I. Motivation

Indoor Positioning Systems (IPS) are becoming increasingly important as they enable location estimation within enclosed spaces where GNSS-based positioning, such as the Global Positioning System (GPS), performs poorly due to signal degradation [1]. IPSs that employ UWB technology are currently in high demand for Industrial Internet of Things (IIoT) applications, particularly in transportation and warehouses [2], [3]. However, these systems can be vulnerable to security threats, especially spoofing attacks.

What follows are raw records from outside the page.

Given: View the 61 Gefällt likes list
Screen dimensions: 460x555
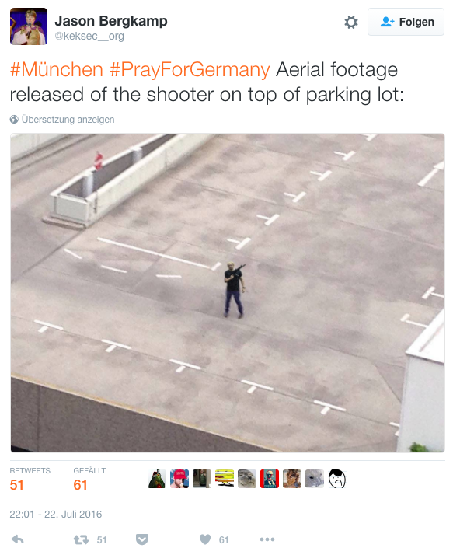Looking at the screenshot, I should (89, 479).
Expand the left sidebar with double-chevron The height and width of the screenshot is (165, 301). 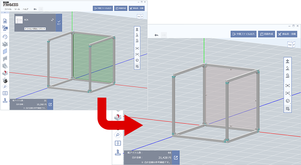pos(5,13)
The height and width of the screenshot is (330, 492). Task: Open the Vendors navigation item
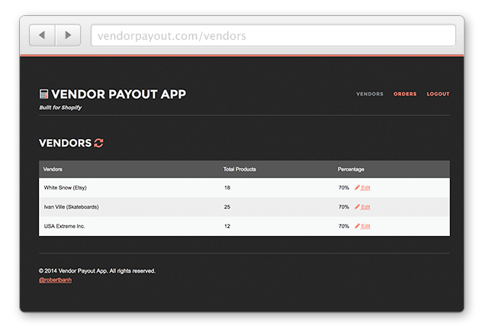369,94
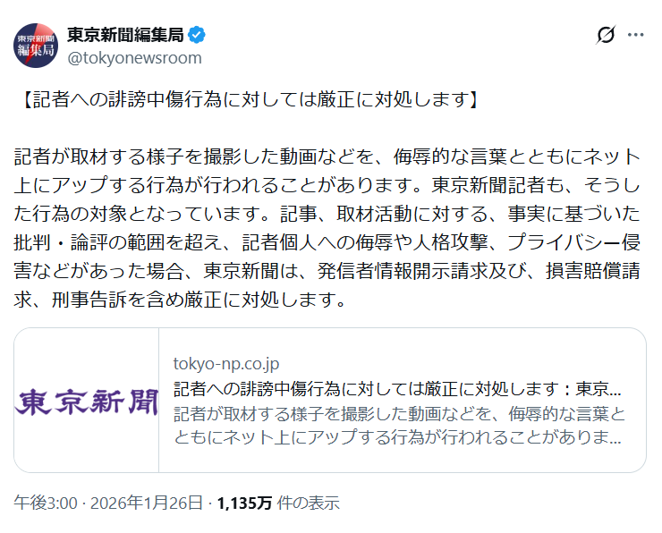Screen dimensions: 662x533
Task: Click the body line starting 上にアップする行為
Action: click(328, 186)
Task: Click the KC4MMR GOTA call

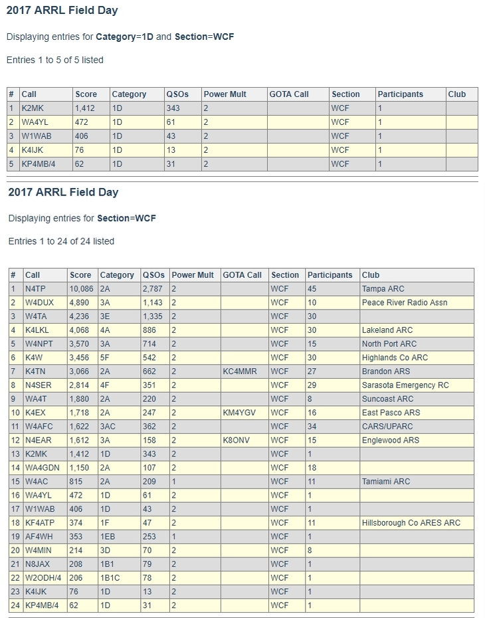Action: pyautogui.click(x=240, y=371)
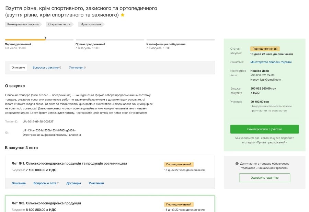Switch to the "Уточнения" tab

coord(76,68)
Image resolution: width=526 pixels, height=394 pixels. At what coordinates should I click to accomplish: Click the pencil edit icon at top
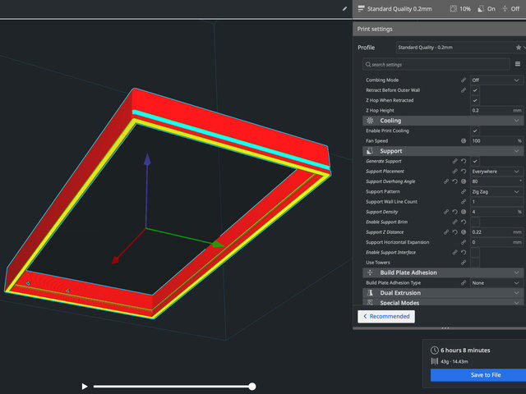pyautogui.click(x=344, y=8)
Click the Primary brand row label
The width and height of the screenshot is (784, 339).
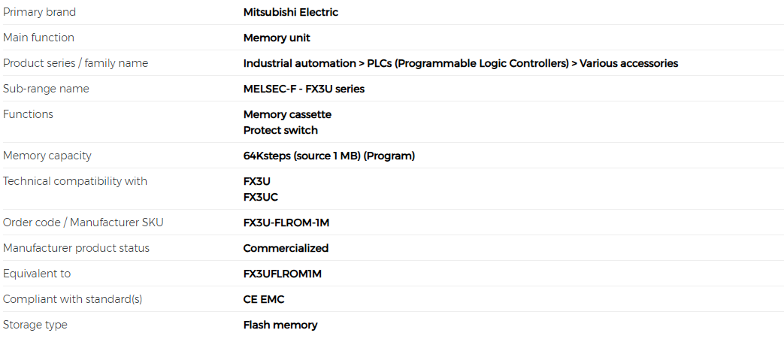tap(39, 12)
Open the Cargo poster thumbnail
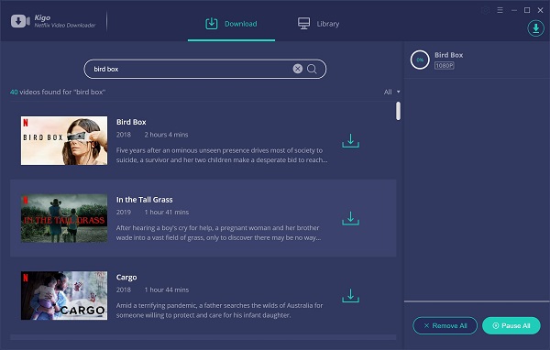This screenshot has width=550, height=350. 64,296
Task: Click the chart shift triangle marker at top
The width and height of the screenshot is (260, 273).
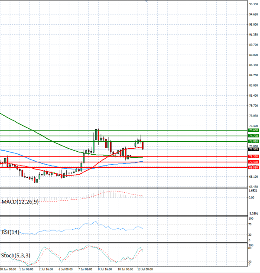Action: pos(146,1)
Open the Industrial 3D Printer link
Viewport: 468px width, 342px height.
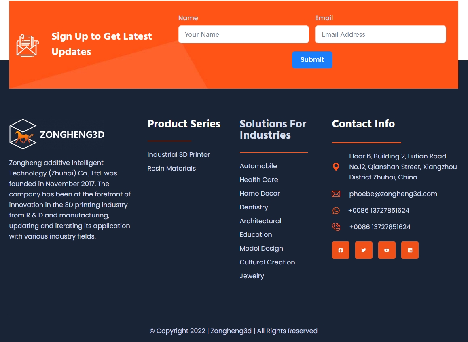[178, 155]
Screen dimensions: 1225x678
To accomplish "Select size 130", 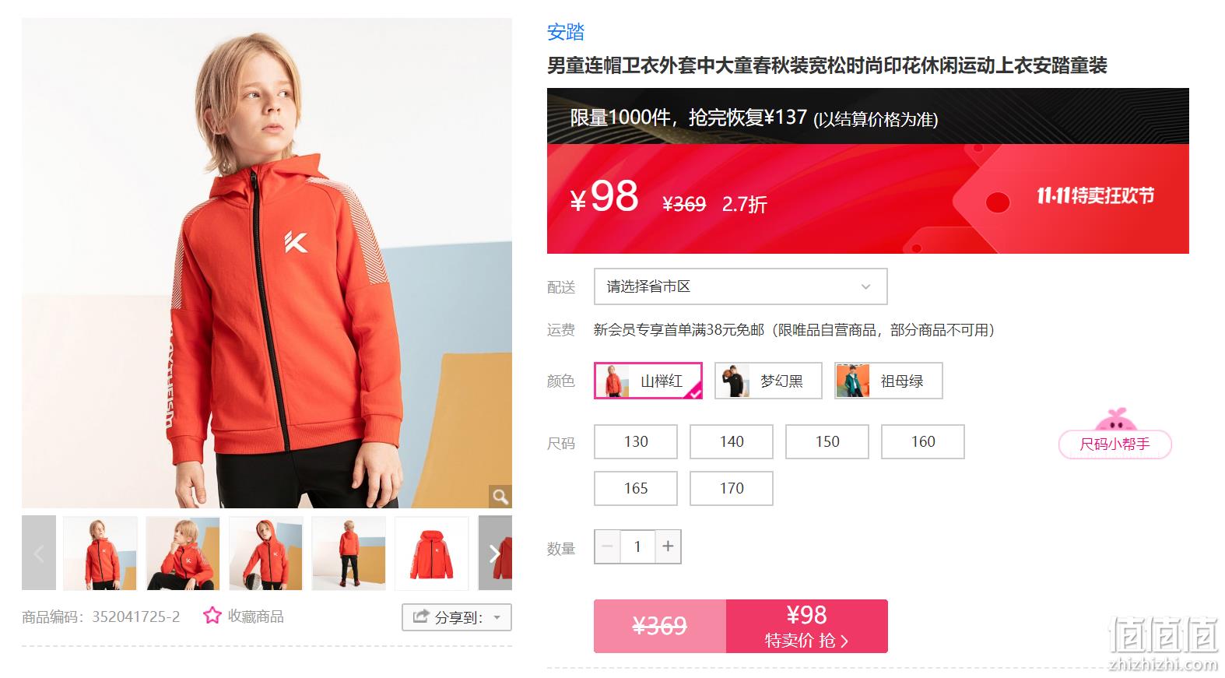I will (636, 441).
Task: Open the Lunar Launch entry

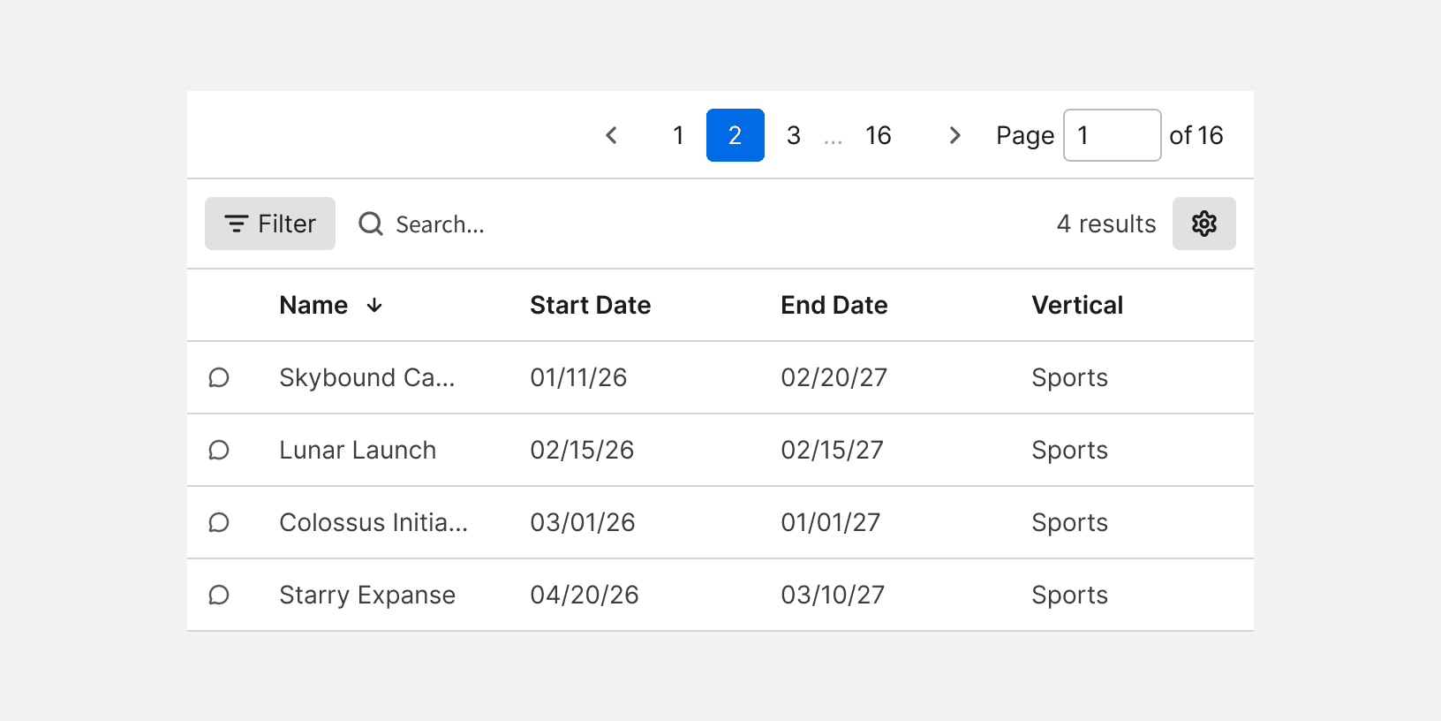Action: pyautogui.click(x=358, y=451)
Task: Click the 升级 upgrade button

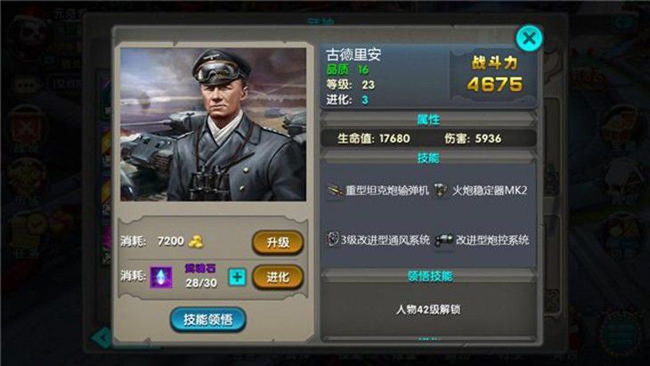Action: pos(278,242)
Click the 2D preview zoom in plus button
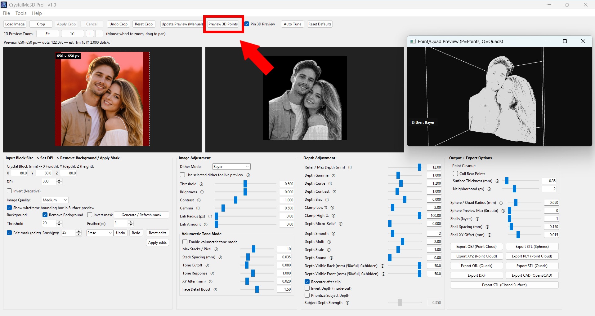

Spoofing attacks in positioning systems are a fundamental problem that can severely impact communication networks and are studied on global and local levels [4]. Simply put, a spoofing attack is the transmission of fake signals that receivers accept as authentic ones [5]. It is widely recognized that even a sophisticated positioning system such as the GPS can be vulnerable to spoofing attacks [6]. An example of a spoofing attack can be seen in Fig. 1. In 2011, Iran “captured” a classified U.S. spy Unmanned Aerial Vehicle (UAV) over its territory, mostly undamaged, using a GPS-spoofing method [7]. The cost of capturing a drone using a spoofing method can be assumed as low as $1000 [8]. Besides UAVs, civil GPS spoofing also poses a danger to manned aircraft, maritime craft, communications systems, banking and finance institutions, and power grid [9]. Recently, spoof-resilient measures have been introduced as part of the European GNSS, Galileo, that enable authenti-cation of the source using a protocol called Timed Efficient Stream Loss-tolerant Authentication (TESLA) [11]–[13]. As the name suggests, the TESLA protocol is an authentication protocol designed exclusively for broadcast settings. When used in navigation, it can enable the authenticity of navigation messages (e.g., messages are trusted to be sent by satellites and unforged) such that breaking it is computationally infeasible. It does so by using cryptographic hash functions and delaying the release of keys for authentication in the channel.